Segundo Abranches (2018), a coalizão na Terceira República “trata-se de uma espécie de acordo prévio, pelo qual os partidos se dispõem a apoiar os projetos do Executivo, sob determinadas condições, a serem negociadas no momento da discussão e votação de cada um”
O autor salienta que o sistema político brasileiro não possui mecanismos políticos com agilidade para resolver os problemas entre o Poder Executivo e o Poder Legislativo, abrindo espaço para o desenvolvimento dos processos de “judicialização” da política – nesse contexto, Abranches relaciona o nascimento da judicialização como uma doença do sistema político que precisa de forma significativa ser combatida, antes que contamine a democracia existente.
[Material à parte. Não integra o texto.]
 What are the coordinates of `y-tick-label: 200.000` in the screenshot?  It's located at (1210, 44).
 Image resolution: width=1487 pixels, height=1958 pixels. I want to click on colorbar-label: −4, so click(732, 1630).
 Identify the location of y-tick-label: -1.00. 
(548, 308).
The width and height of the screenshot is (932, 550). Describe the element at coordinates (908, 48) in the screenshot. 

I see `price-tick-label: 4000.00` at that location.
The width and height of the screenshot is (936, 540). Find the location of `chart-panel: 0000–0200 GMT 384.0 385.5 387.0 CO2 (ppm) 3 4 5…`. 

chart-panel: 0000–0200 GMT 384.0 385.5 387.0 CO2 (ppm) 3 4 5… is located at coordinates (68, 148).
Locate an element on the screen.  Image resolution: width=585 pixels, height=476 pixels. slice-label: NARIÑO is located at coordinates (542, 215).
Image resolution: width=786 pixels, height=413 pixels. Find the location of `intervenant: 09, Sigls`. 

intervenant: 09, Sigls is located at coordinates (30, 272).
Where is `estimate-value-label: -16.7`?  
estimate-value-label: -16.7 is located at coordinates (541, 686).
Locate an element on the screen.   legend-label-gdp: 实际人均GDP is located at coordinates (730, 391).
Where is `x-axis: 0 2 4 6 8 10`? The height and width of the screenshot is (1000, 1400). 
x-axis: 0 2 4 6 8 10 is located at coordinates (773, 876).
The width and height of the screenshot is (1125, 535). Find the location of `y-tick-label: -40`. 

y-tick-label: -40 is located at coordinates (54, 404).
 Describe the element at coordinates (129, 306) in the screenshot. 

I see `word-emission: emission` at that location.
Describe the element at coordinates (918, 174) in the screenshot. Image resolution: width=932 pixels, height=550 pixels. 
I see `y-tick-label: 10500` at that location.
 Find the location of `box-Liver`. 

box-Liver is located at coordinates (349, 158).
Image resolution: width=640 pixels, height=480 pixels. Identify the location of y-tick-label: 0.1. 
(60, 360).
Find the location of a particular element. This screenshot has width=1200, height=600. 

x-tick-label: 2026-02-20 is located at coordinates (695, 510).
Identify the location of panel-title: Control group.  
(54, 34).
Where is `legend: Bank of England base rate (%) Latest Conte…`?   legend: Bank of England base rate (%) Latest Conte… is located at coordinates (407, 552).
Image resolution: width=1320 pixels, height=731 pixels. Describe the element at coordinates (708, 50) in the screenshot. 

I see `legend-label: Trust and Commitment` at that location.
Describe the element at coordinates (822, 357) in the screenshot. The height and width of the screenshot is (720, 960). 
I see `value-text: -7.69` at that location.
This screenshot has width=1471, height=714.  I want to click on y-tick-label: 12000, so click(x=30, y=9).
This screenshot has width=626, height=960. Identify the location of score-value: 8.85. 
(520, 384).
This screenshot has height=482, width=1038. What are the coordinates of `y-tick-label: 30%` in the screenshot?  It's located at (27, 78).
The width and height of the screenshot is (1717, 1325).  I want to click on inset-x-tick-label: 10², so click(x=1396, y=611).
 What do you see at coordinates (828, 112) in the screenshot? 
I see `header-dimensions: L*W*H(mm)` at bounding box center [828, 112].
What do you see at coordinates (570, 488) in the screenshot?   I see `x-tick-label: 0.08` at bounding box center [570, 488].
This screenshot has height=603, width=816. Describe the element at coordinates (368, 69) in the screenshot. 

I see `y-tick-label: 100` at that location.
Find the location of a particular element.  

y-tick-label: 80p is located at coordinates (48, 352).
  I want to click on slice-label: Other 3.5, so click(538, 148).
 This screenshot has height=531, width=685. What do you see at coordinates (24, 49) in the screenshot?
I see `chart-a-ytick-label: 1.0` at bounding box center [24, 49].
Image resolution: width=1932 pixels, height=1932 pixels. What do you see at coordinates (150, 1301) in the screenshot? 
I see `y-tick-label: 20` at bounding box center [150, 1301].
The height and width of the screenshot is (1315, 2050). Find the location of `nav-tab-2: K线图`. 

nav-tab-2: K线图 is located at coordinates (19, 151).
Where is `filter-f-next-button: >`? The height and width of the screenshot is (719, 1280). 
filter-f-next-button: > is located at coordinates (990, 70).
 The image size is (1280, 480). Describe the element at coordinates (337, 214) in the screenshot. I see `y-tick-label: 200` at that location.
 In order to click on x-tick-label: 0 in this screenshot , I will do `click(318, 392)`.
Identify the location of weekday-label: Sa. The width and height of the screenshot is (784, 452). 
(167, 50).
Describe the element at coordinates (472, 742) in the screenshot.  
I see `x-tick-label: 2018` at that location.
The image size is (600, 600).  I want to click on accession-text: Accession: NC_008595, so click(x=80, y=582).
Abranches não se furta em estabelecer uma relação crítica com o desenvolvimento da história brasileira, por isso que a sua obra pode ser considerada um marco para o entendimento das relações políticas. Relações que passam pela supressão da população nas tomadas de decisão do Estado, a construção de um sistema democrático protegido pelas elites, a baixa inclusão social, o desenvolvimento de partidos políticos dentro dos gabinetes do Congresso Nacional e sem aderência com as vozes que ecoam nas ruas.
A obra de Abranches aparece em um momento crucial da política e que se relaciona com a crise da democracia, que possui como ponto nevrálgico o sistema de representação política que está atrelado ao desenvolvimento da construção de coalizão para compor o governo – nessa perspectiva – Abranches não se furtou,  não apenas buscou as causas dos problemas relacionados com o processo de coalizão política como também  apontou caminhos no sentido de reescrever a história da democracia brasileira – para ele é fundamental a organização de uma Reconstituinte – segundo o autor, a Constituição Federal de 1988 foi escrita para um sistema político parlamentarista, mas que veio à pique com o Plebiscito realizado no ano de 1993 e por isso precisa ser reorganizada – o desenvolvimento de uma Reconstituinte é o caminho mais promissor para “equilibrar” o sistema político vigente e para proporcionar uma sobrevida ao sistema democrático com um todo.
Para Abranches, as reformas propostas pelos candidatos a Presidência em geral são inócuas, tendo em vista baixa capacidade de absorção pela sociedade, para ele, é necessário que se desenvolva uma construção coletiva que rompa com o modelo político vigente. A reforma político-institucional precisa ser feita mediante uma escolha coletiva com uma sociedade mobilizada para esse intento.